SB contributes to society by supporting a range of applications including drug design, crop improvement, and engineering of enzymes of industrial significance.
The productivity of structural biologists has increased rapidly over the years, thanks to improvements in instruments including beamlines and detectors; improved NMR hardware; improved reagents and sample preparation protocols; and improved software for structure solution and for simulation and modelling. The next challenge is that the level of complexity, even of individual bio-macromolecules, and much more so of higher order structures, cannot be fully addressed by a single experimental approach. Consequently, progress in SB will crucially depend on establishing synergy between several experimental SB techniques, such as X-ray crystallography, NMR spectroscopy, electron microscopy.

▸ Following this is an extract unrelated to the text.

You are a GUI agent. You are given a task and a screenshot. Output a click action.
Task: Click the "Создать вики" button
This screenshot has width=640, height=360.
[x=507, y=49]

However, at present the data generated within each of these disciplines are handled using different formats and with different underlying data models thus effectively preventing reuse/interoperability at the experimental data level. This makes it impossible to truly integrate structural biology data without previous interpretation and elaboration.
The Interest Group aims to raise awareness of this fundamental bottleneck and, correspondingly, to collaboratively make a plan to address the challenge. Previous discussions by the Structural Biology IG led to the West-Life H2020 grant. This collaboration has published a report on "The Life Cycle of Structural Biology Data". Among the issues discussed are the current level of compliance with the FAIR principles in this community, and infrastructure needed for the future.
Additional links to informative material related to the group i.e. group page, Case statement, working documents etc
See Discussion paper “The Life Cycle of Structural Biology Data”
https://docs.google.com/document/d/1q8rRjmEJZzZ25GUQIrZwJ2Q4BIMcHZ_c_TOJ...
Meeting objectives
Since the first implementation of this IG, new archives for experimental data have been established, many more cryo electron microscopy facilities are being installed and projects using combined techniques have become significantly more common. The meeting will discuss the implications of these developments. In particular, we will evaluate the relationship between the newly implemented and the "traditional" data archives for structural biologists, and their different usage scenarios for individual laboratories and large-scale research infrastructures. We will also address data deposition to these archives in the context of the FAIR principles , and the corresponding implications for software developers and e-infrastructure providers. Finally, we will identify what is the status of the development of metadata for combined structural techiques, and what is the gap for their implementation in public data archives.
Meeting agenda
1. New archives for experimental data
2. Challenges arising from the resolution revolution in Electron Microscopy
3. Metadata for combined techniques
4. Next steps: feasible actions to improve data preservation and sharing
Speakers:
Chris Morris, STFC
John Helliwell, Emeritus Prof of Chemistry, University of Manchester.
Geerten Vuister, CCPN, Professor of Structural Biology, University of Leicester
Pablo Conesa, Biocomputing Unit, National Centre for Biotechnology, CSIC
Sameer Velankar, Team Leader, Protein Data Bank in Europe, EBI
Antonio Rosato, CERM
Audience:
For this open session we invite structural biologists, core facility managers, and programmers who support their work. In particular, there are two new repositories of experimental data – we plan to invite the providers to present.